La décision des autorités rwandaises de sceller les points de passage entre Goma, en République démocratique du Congo, et Gisenyi au Rwanda, plonge les habitants des deux villes dans une situation économique alarmante. Les riverains, habitués aux échanges transfrontaliers quotidiens, subissent de plein fouet les répercussions de cette fermeture brutale.
Jacques Safari, vendeur ambulant d’œufs à Goma, illustre parfaitement cette crise. Ses ventes ont chuté de plus de 60% depuis la fermeture des postes frontaliers. « Avant, j’écoulais jusqu’à cinq plaquettes d’œufs quotidiennement. Aujourd’hui, je peine à en vendre deux. La majorité de ma clientèle était composée de voyageurs qui traversaient la frontière. Sans eux, mon commerce s’effondre », explique-t-il, visiblement désemparé.

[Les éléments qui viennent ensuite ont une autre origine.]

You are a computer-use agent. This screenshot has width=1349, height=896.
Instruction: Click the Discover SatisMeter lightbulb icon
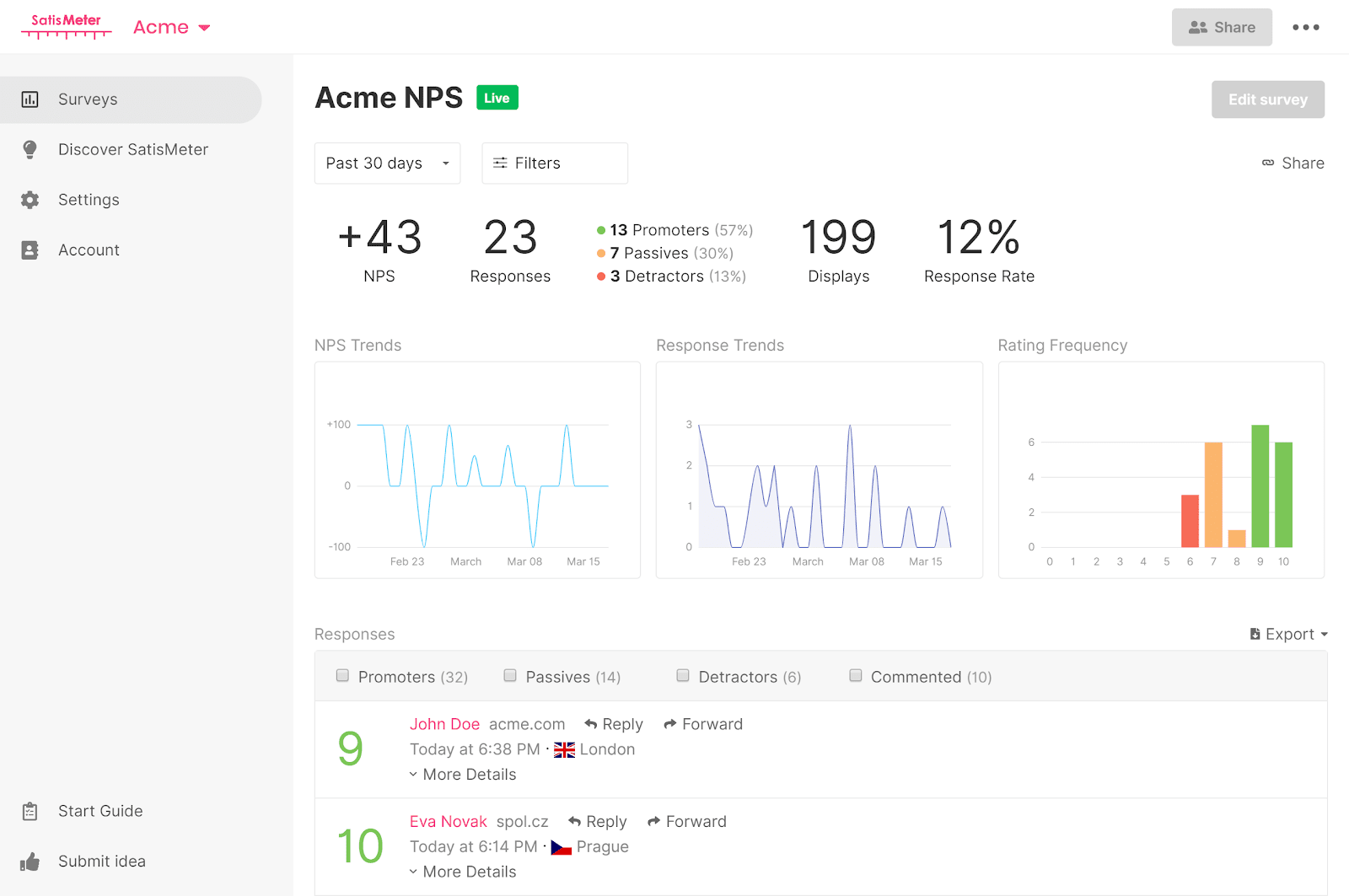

Des approvisionnements en péril
Les difficultés ne concernent pas uniquement les petits commerçants. Les grossistes de la région de Goma peinent également à se ravitailler. Hamuli Kasilembo, actif sur le marché de Birere, témoigne de cette situation critique : « Traverser la frontière pour nous approvisionner était une routine. Désormais, chaque transaction devient un casse-tête. Même la recherche de clients s’avère compliquée, l’argent circule moins qu’avant ».

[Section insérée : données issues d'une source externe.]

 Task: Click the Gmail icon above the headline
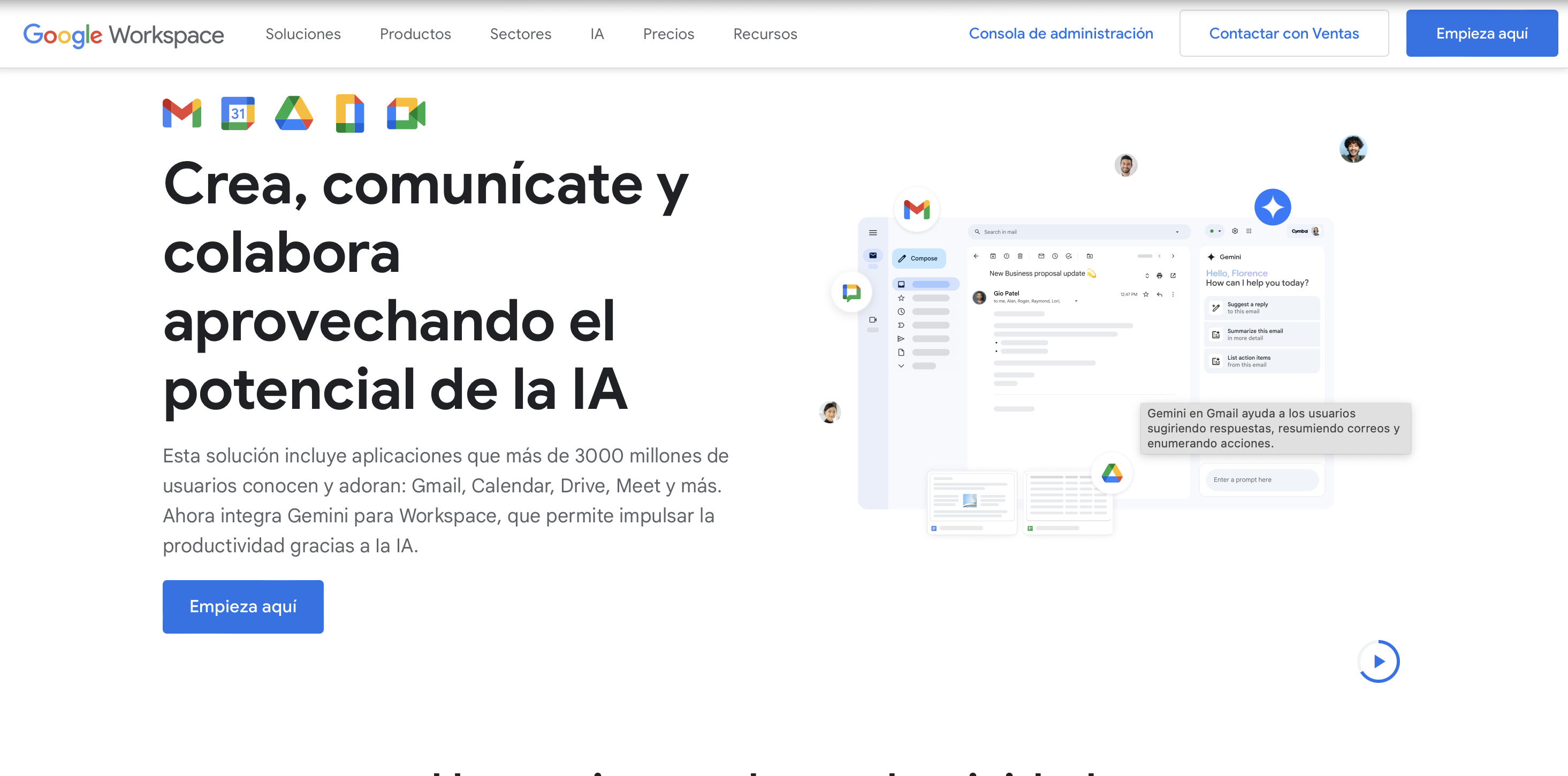[x=181, y=113]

Un coup dur pour l’économie locale
Les économistes tirent la sonnette d’alarme. Alphonse Muanda, spécialiste des questions économiques, souligne l’impact disproportionné sur les acteurs les plus vulnérables : « Les petits commerçants paient le prix fort de cette fermeture. Beaucoup vivaient au jour le jour grâce aux échanges transfrontaliers. D’autres s’approvisionnaient à Gisenyi pour acheter en gros des denrées essentielles comme le riz, le savon ou d’autres produits de première nécessité ».

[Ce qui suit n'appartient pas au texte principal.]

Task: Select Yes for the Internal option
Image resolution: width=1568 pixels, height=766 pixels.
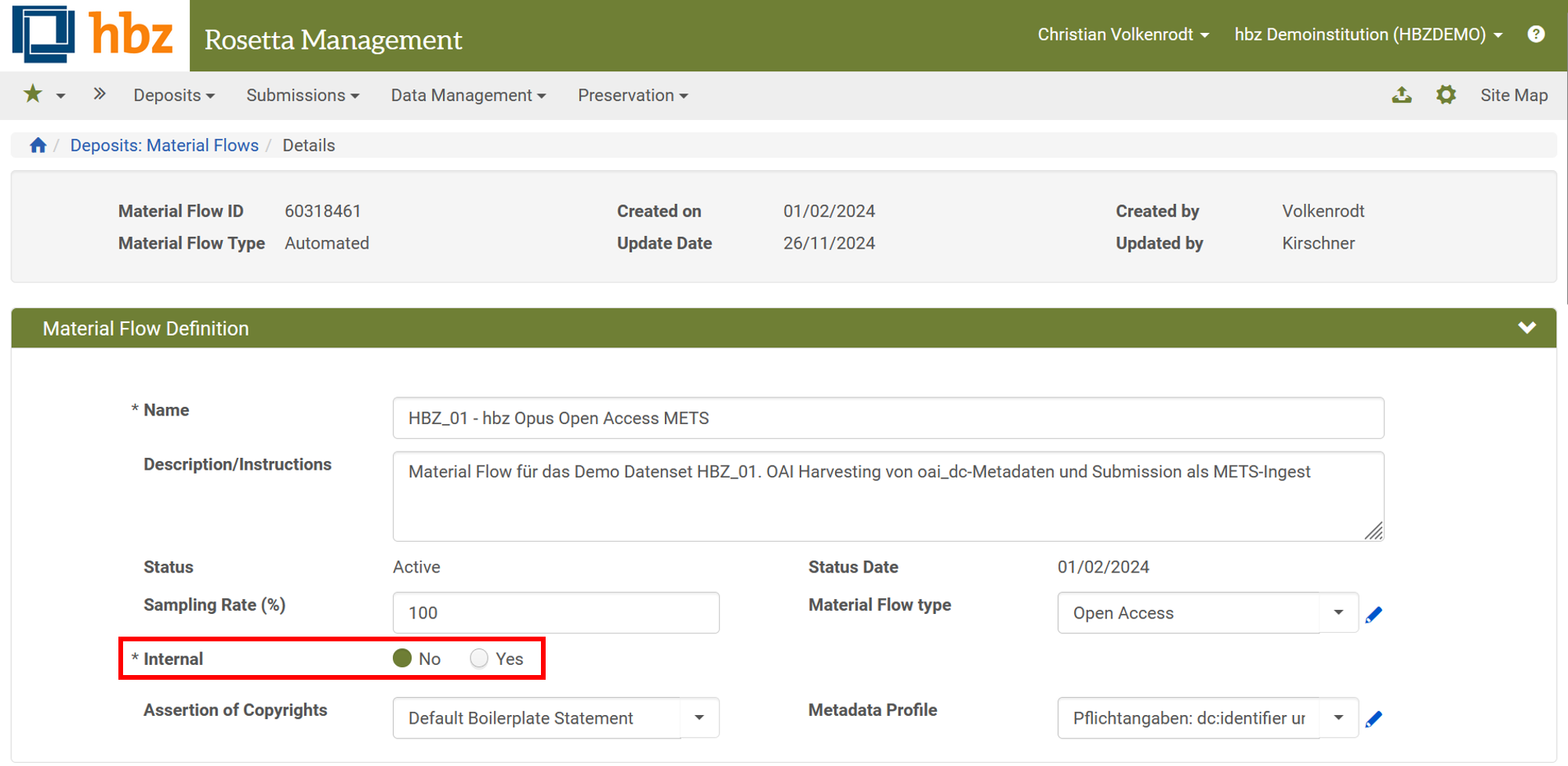Action: 479,659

Cette mesure, justifiée par les autorités rwandaises pour des raisons sanitaires liées à la lutte contre le virus Ebola, s’inscrit dans une logique de protection. Pourtant, ses conséquences socio-économiques sur la population de Goma s’annoncent dévastatrices. Les habitants craignent une aggravation de la précarité dans les semaines à venir, alors que les échanges restent paralysés.